Monday, September 19th, 2005 02:55 am (UTC)
Glad it's useful! :)
Sunday, September 18th, 2005 04:14 pm (UTC)
Thanks much for the info. Where is it documented? I tried using the 'help' command at the console to get a list of properties in case there is anything else I might wish to set but no joy.

This RSS feed business definitely has me miffed although I am not certain how sensible being miffed is. I may decide that I am being like one of those daft geezers who throw a fit because someone linked to his publically accessible web page without his explicit permission. Or I may decide that I am justified in my upset and do something like friends-lock my LJ or just abandon it.

Meanwhile I think it is the being blindsided and my perception that LJ officialdom gives an insufficient damn.

Thanks again.
Monday, September 19th, 2005 03:00 am (UTC)
I haven't the *foggiest* where it's documented. For all I know there are millions of useful commands that could be entered at the console, and I don't know where to find information on them. If I find out I'll post. (I may not go looking soon though.)

I am not certain how sensible being miffed is.

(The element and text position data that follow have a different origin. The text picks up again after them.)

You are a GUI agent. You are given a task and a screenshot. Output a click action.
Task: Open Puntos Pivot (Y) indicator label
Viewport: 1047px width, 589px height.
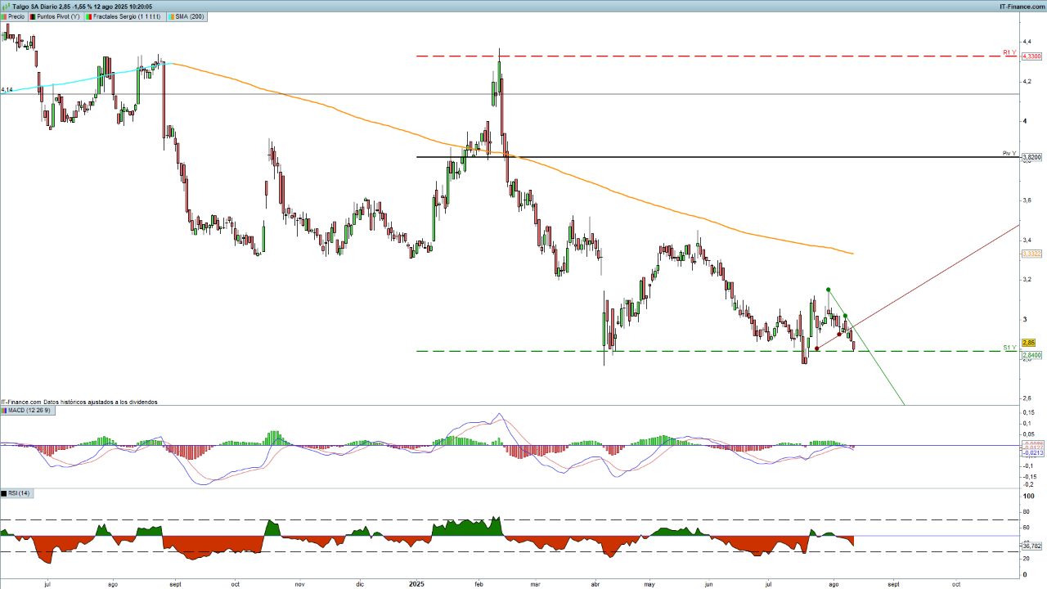coord(58,16)
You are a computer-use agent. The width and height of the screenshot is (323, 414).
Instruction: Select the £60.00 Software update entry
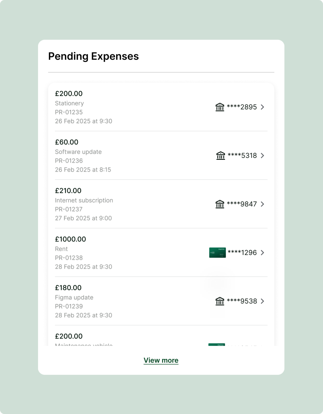click(161, 155)
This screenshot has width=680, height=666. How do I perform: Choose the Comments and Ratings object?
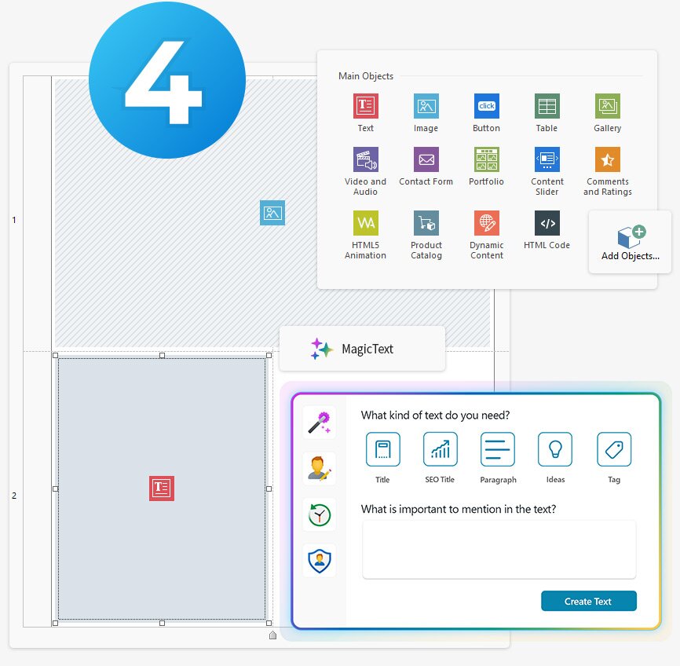607,159
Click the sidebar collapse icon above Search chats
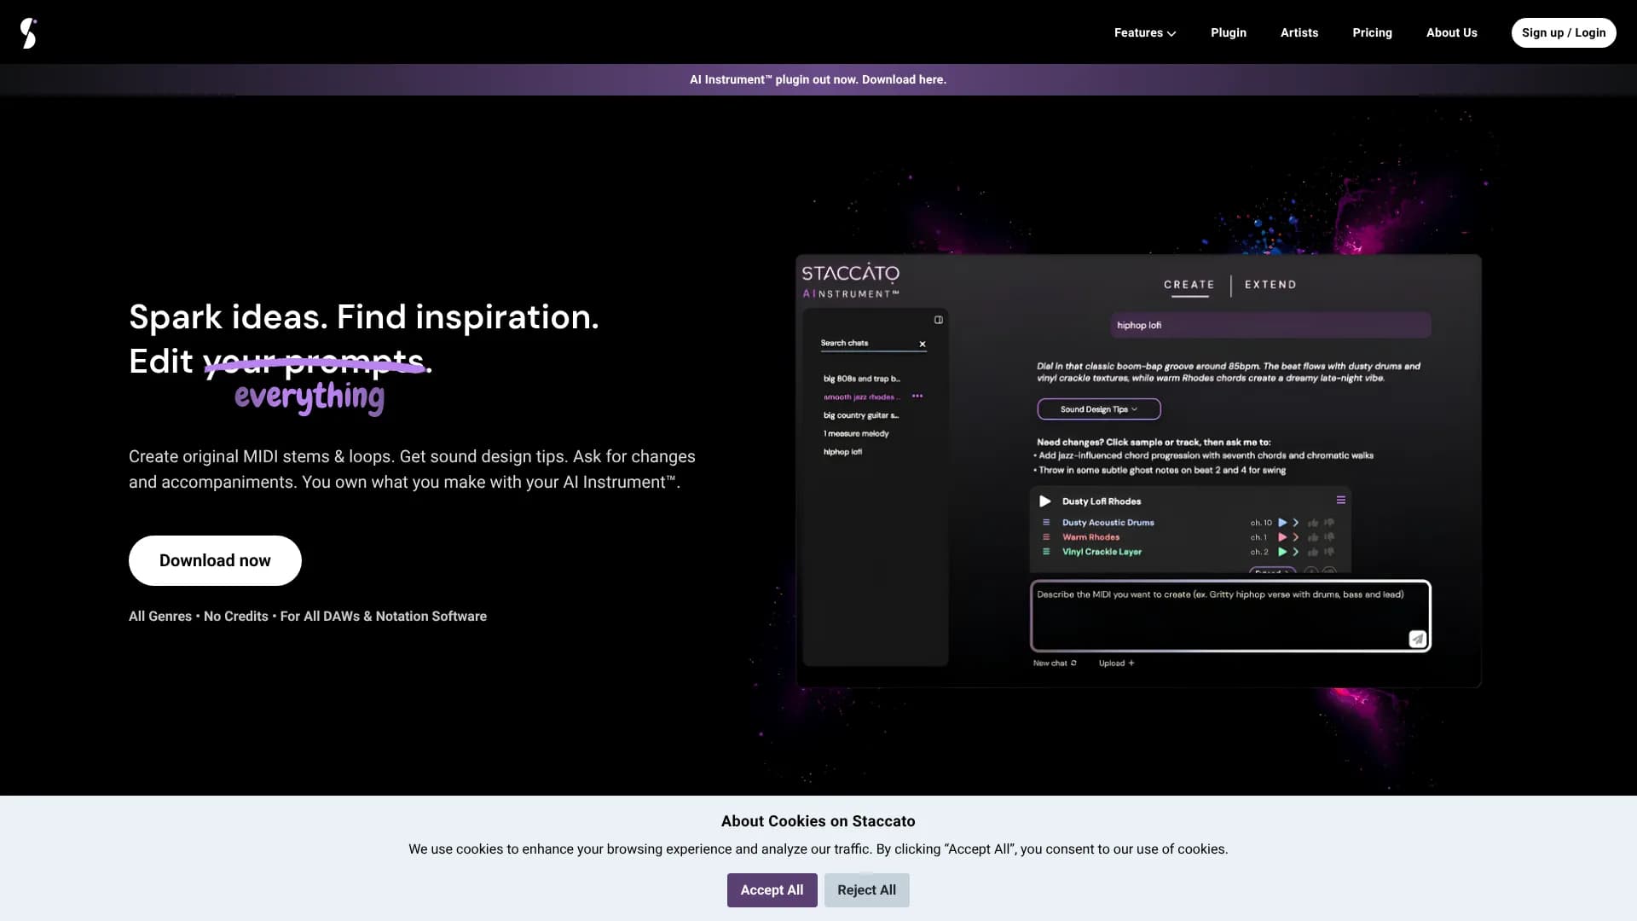Screen dimensions: 1637x921 [939, 320]
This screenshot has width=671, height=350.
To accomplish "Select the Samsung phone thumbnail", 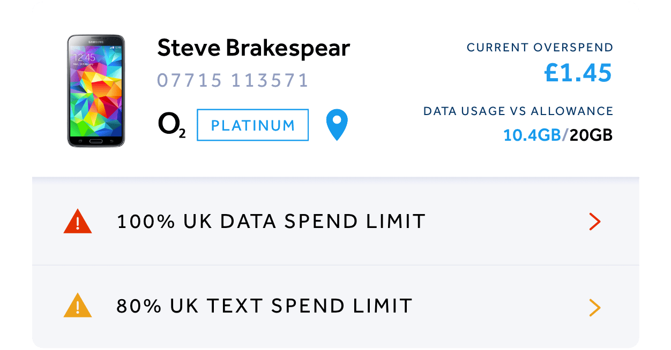I will (96, 91).
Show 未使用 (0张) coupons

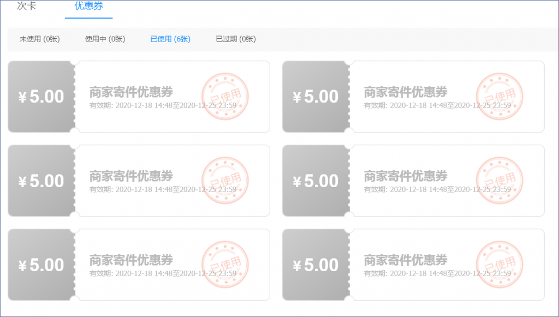click(x=39, y=39)
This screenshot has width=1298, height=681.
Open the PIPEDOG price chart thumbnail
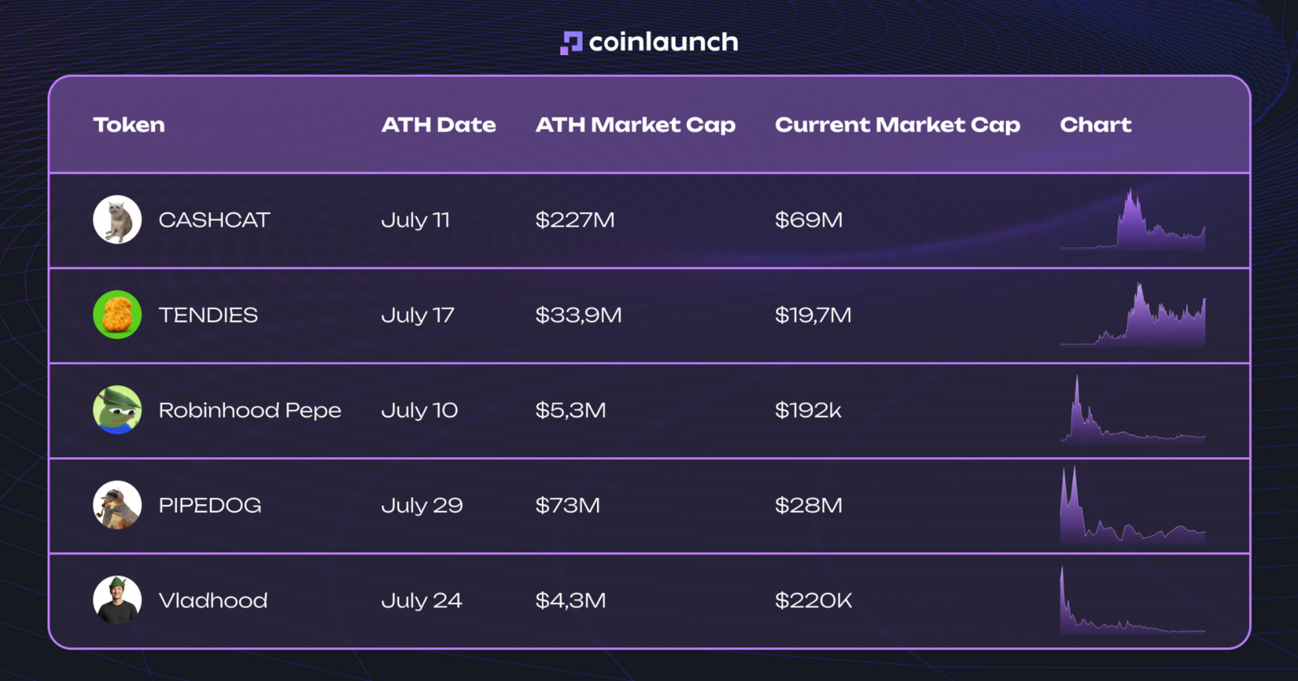point(1133,504)
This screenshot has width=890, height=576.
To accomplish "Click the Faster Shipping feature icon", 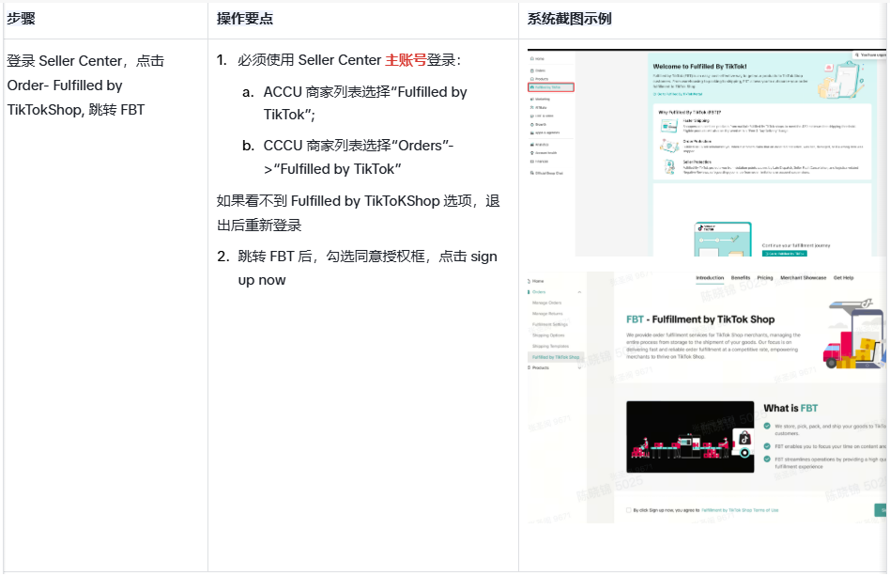I will 669,124.
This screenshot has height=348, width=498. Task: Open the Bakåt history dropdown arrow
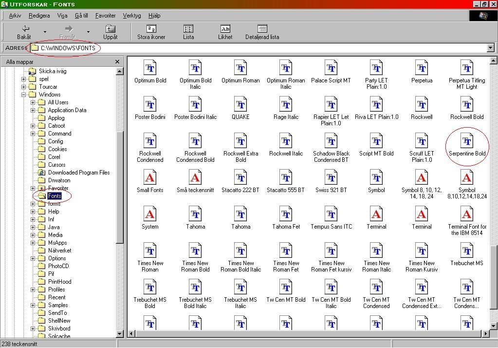[x=45, y=32]
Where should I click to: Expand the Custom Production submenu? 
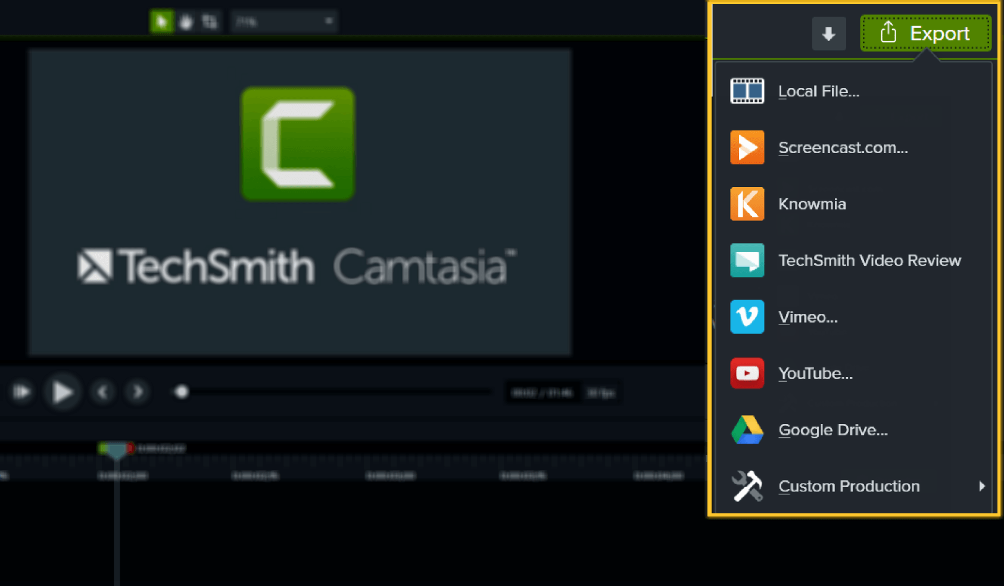click(981, 486)
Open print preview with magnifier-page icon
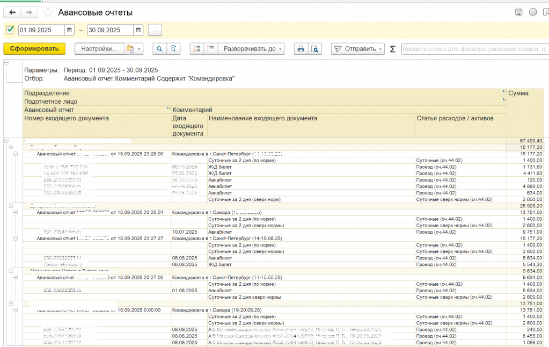The height and width of the screenshot is (347, 549). coord(315,49)
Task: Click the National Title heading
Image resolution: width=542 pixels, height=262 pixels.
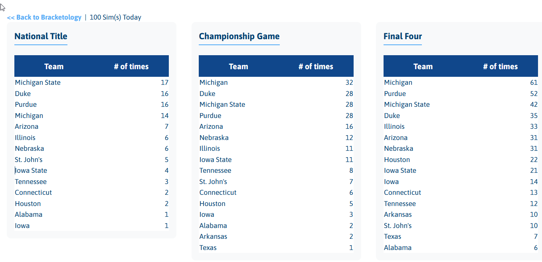Action: click(x=41, y=36)
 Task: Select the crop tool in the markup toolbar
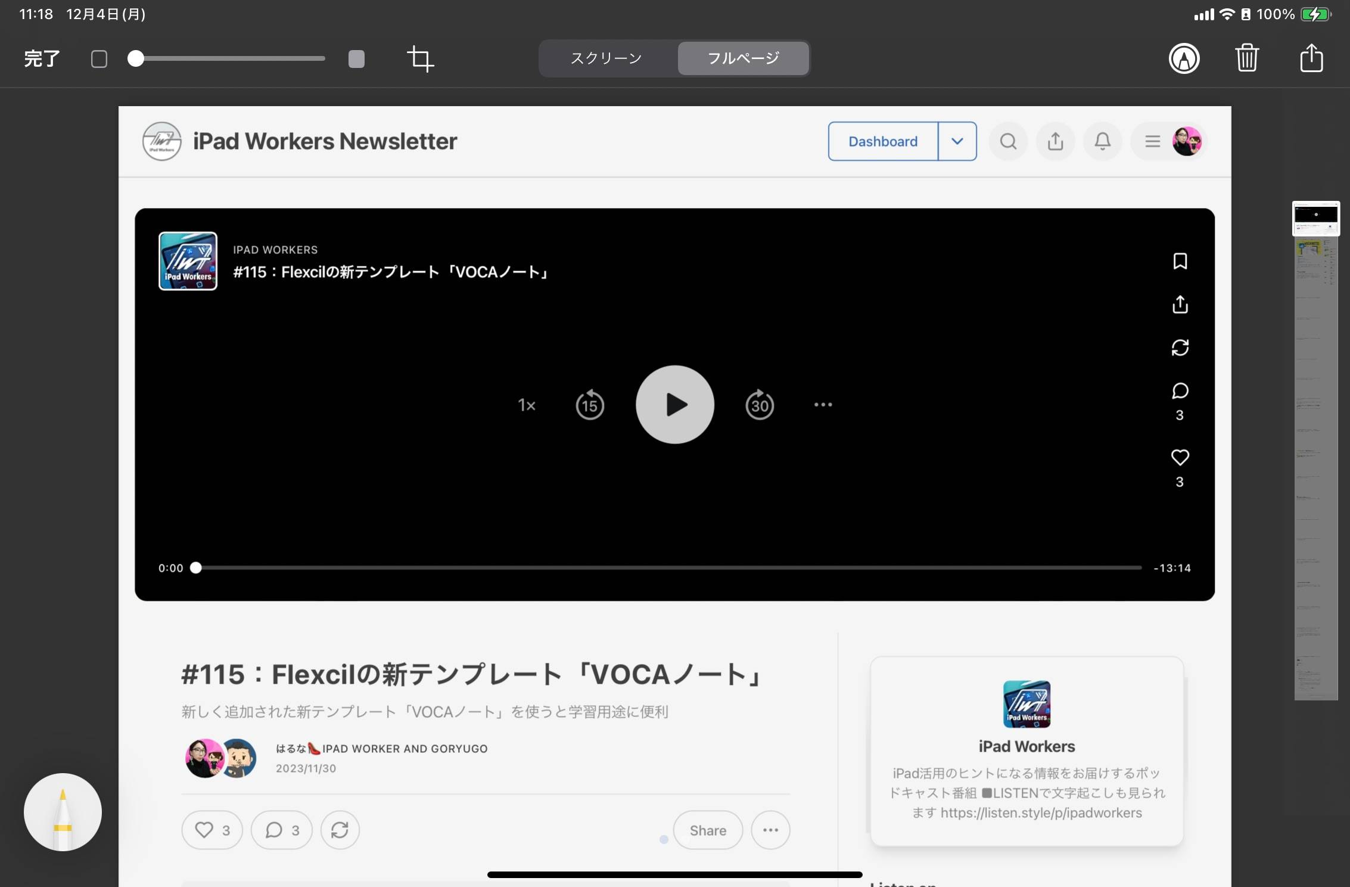click(420, 58)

Yeah, I'm about like you -- perhaps less miffed, but definitely uncomfortable. It broke some assumptions. There's a difference between a post being public and a post being copied automatically and sent to the equivalent of my town's public library. Still, I'm leaning on the side of "I'm being a daft geezer" myself, and I think I'll probably get over it and let Google index the hell outta this journal. Searchers can knock themselves out. My content is really quite boring overall. :-)
Monday, September 19th, 2005 05:43 am (UTC)
http://cvs.livejournal.org/browse.cgi/livejournal/cgi-bin/console.pl

is the code - or more precisely, the version control log, but you can get the code from there. That's at least a place to look for command names which might help find other documentation. (and yes, I found that with google: livejournal cvs console, after searching for: synlevel console turned up the rss feed implementation :-)

(I'm actually pleased that google is doing this - because they're doing it in public, people are finding out where their assumptions were broken, instead of it happening behind their backs - it's not like the *reality* is any different now, just the extent to which people were informed of it. Now they can figure out the kind of control they want, and agitate for it.)
Monday, September 19th, 2005 04:12 pm (UTC)
Thanks for the link!

Philosophically, I agree wholeheartedly with your last paragraph. Finding out where assumptions don't match reality is a GOOD thing. Reality does have a way of winning. Better to know.
Monday, September 19th, 2005 04:13 am (UTC)
Very useful! Thank you.
Monday, September 19th, 2005 04:14 pm (UTC)
Y'welcome! It feels incomplete to me -- contact google how? what does synlevel control exactly, and what else can it be set to? -- but I'm glad [livejournal.com profile] runeshower posted it 'cause it's a lot better'n nothing.